StableDiffusion3Pipeline with InstantX/SD3.5-Large-IP-Adapter #11627

@molar-volume

Description

@molar-volume

Describe the bug

Example comes from the Stable Diffusion 3 documentation:
https://huggingface.co/docs/diffusers/main/en/api/pipelines/stable_diffusion/stable_diffusion_3#image-prompting-with-ip-adapters

Using InstantX/SD3.5-Large-IP-Adapter with StableDiffusion3Pipeline fails because the code expects an ip-adapter.safetensors file, which is not available.
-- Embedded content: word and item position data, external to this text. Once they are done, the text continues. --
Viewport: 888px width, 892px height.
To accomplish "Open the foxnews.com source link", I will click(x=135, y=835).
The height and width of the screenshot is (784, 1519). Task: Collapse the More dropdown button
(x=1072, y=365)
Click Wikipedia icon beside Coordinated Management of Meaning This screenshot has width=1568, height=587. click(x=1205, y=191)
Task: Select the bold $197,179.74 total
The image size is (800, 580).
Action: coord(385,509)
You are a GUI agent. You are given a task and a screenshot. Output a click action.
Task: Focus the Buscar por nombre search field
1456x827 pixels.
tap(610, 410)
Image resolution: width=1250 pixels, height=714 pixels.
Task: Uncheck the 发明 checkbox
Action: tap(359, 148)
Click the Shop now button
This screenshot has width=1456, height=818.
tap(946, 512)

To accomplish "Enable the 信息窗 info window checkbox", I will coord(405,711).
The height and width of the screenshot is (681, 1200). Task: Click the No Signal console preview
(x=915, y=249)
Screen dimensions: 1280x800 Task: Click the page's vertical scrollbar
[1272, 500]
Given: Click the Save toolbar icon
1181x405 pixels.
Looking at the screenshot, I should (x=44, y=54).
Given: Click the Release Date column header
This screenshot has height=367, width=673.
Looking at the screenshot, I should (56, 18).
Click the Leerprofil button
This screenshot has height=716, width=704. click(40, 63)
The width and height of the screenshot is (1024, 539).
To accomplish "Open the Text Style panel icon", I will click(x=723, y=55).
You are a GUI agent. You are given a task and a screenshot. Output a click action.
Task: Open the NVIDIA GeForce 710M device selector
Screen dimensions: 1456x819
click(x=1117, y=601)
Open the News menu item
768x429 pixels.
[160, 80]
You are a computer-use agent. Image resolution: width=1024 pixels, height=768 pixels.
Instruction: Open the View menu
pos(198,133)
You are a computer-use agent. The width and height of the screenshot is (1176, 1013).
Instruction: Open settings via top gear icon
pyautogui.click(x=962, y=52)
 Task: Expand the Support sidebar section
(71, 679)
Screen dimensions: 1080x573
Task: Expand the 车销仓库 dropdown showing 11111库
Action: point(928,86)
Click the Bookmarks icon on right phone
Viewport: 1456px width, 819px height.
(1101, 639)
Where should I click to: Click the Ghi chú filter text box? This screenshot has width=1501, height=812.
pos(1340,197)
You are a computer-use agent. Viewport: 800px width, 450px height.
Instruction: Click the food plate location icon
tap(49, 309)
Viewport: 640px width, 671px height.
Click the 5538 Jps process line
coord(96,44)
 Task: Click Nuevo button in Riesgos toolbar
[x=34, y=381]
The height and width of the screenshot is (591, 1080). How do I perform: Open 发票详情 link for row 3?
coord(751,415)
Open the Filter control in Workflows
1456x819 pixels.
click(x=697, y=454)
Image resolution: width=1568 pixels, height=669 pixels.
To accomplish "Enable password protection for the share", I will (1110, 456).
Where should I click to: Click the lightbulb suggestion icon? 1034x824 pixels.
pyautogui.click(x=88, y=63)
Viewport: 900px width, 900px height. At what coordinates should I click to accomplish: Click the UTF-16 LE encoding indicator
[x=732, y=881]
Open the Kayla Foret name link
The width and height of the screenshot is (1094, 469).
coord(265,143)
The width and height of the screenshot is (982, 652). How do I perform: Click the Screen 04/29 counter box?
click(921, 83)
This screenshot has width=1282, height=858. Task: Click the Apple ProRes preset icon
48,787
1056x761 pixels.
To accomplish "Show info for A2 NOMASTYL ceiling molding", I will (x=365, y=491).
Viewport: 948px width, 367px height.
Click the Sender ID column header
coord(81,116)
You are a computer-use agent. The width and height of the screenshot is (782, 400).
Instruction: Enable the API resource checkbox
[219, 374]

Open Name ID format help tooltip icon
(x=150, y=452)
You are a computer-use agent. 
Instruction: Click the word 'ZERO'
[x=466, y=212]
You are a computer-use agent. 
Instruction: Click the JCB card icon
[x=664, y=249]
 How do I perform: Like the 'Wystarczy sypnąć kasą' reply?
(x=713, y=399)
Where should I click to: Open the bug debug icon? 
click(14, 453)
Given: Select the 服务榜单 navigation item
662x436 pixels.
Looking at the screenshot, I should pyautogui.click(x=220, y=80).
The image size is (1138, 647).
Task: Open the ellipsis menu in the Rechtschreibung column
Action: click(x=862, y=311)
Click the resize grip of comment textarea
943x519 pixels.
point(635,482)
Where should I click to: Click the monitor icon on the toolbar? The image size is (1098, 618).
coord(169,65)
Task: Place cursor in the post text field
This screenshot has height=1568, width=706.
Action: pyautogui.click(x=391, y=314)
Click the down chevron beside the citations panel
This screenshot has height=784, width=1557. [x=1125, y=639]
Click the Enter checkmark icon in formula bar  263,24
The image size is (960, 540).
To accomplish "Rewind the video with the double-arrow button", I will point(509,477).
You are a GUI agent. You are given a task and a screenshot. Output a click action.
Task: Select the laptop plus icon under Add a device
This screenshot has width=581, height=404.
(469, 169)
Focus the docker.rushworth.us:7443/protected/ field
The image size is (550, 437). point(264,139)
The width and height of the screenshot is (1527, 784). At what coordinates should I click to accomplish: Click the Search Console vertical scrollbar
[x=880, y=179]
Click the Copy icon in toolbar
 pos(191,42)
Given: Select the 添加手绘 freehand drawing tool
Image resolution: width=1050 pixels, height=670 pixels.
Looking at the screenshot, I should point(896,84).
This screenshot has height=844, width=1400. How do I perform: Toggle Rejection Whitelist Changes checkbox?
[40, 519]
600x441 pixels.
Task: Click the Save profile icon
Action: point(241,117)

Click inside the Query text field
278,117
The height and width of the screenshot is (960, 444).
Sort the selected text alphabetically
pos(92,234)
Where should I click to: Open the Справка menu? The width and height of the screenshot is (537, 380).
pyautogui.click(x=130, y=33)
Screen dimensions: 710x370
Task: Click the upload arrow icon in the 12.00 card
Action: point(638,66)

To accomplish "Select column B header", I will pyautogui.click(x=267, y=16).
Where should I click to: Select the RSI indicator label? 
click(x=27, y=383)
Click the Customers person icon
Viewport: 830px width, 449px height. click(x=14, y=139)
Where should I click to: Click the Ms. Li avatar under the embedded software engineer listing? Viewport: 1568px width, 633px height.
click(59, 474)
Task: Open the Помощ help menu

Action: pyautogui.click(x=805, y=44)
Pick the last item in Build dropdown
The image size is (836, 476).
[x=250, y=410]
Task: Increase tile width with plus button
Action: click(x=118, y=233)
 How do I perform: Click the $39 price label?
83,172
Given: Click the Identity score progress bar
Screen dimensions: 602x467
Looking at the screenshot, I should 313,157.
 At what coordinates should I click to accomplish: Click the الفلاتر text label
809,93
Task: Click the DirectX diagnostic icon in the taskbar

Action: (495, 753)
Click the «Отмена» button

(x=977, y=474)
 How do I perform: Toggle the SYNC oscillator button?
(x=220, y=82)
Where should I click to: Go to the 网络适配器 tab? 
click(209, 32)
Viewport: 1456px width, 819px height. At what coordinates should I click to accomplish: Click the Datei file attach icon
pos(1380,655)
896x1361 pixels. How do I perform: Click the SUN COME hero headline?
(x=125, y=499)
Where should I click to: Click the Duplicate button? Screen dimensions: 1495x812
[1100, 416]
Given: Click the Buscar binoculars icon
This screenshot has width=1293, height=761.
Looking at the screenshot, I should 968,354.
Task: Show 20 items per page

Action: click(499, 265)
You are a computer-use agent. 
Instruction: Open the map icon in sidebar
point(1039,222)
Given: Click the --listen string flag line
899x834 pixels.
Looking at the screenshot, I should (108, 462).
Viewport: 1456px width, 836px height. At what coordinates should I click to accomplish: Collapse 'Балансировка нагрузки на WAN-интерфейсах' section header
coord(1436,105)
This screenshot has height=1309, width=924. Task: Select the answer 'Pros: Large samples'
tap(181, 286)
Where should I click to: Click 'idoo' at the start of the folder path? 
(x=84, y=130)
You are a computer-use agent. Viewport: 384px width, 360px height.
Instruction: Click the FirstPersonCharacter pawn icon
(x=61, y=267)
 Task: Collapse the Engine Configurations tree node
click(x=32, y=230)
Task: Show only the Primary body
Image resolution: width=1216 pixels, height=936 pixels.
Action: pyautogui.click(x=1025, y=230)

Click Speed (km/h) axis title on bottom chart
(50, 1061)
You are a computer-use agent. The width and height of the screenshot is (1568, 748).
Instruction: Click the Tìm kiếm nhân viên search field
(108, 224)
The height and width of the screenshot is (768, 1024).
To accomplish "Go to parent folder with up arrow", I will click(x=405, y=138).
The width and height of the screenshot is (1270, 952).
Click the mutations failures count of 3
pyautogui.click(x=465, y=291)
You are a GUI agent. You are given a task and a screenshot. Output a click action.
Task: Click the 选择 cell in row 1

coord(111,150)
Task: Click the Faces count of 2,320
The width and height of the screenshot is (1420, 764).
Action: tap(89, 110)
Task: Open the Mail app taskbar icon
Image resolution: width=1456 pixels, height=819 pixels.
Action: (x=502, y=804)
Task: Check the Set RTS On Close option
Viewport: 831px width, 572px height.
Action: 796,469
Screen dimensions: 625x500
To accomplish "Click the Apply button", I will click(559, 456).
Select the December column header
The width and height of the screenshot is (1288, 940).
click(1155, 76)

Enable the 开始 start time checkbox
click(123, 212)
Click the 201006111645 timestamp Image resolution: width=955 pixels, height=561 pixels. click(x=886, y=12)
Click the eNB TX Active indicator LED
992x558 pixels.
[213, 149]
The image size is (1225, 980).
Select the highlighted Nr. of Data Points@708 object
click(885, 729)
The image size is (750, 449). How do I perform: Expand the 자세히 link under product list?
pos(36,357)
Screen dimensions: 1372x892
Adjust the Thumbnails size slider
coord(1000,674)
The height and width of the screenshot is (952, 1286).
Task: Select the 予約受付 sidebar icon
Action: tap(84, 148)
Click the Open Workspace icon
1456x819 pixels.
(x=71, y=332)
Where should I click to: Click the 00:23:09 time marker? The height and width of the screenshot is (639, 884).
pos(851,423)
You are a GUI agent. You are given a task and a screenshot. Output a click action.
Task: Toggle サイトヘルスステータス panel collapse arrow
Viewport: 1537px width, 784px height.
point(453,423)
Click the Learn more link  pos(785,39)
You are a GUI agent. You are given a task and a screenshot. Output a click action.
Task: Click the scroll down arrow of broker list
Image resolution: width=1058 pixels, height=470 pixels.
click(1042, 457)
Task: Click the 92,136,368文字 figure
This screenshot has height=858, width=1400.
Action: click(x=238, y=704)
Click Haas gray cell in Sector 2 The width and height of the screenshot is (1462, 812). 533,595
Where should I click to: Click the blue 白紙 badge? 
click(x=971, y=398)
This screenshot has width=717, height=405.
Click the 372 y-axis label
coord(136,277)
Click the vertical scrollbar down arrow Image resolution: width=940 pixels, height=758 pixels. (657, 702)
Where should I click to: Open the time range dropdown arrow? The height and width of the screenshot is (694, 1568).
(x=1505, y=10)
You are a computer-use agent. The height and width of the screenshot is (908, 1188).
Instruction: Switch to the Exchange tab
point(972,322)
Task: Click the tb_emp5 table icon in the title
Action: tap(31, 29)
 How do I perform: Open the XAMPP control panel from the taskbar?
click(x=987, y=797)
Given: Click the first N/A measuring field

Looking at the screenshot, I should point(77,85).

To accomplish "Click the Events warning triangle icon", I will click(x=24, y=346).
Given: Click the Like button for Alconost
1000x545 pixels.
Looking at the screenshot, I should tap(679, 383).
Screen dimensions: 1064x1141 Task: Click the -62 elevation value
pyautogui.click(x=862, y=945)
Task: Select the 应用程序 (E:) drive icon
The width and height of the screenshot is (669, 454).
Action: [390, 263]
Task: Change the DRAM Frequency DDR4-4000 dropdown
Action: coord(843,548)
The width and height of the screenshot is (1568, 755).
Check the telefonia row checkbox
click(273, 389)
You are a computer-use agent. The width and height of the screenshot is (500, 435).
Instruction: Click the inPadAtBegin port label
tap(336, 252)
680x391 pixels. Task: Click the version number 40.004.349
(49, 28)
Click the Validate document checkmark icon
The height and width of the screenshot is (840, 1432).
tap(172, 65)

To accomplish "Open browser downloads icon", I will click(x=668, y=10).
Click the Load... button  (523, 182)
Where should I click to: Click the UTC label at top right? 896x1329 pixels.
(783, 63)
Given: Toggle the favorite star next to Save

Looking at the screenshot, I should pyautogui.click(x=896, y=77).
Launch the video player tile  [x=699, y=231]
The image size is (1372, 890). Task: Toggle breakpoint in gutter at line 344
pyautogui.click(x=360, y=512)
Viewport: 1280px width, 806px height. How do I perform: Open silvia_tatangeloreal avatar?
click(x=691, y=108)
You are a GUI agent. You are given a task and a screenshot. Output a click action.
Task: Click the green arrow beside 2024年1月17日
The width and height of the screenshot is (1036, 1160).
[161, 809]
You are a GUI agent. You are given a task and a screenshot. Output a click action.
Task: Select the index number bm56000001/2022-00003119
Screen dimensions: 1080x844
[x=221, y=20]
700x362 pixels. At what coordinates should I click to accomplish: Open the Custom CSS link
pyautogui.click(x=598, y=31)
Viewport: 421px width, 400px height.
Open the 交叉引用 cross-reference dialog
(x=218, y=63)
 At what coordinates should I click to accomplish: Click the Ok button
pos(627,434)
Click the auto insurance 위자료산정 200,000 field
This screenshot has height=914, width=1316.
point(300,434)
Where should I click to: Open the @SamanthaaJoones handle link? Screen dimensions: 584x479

Specifying the weight_name="ip-adapter.bin" resolves the issue but leads to the following runtime error:

RuntimeError: The size of tensor a (333) must match the size of tensor b (4096) at non-singleton dimension 1

Reproduction

import torch
from PIL import Image

from diffusers import StableDiffusion3Pipeline
from transformers import SiglipVisionModel, SiglipImageProcessor

image_encoder_id = "google/siglip-so400m-patch14-384"
ip_adapter_id = "InstantX/SD3.5-Large-IP-Adapter"

feature_extractor = SiglipImageProcessor.from_pretrained(
    image_encoder_id,
    torch_dtype=torch.float16
)
image_encoder = SiglipVisionModel.from_pretrained(
    image_encoder_id,
    torch_dtype=torch.float16
).to( "cuda")

pipe = StableDiffusion3Pipeline.from_pretrained(
    "stabilityai/stable-diffusion-3.5-large",
    torch_dtype=torch.float16,
    feature_extractor=feature_extractor,
    image_encoder=image_encoder,
).to("cuda")

pipe.load_ip_adapter(ip_adapter_id, weight_name="ip-adapter.bin")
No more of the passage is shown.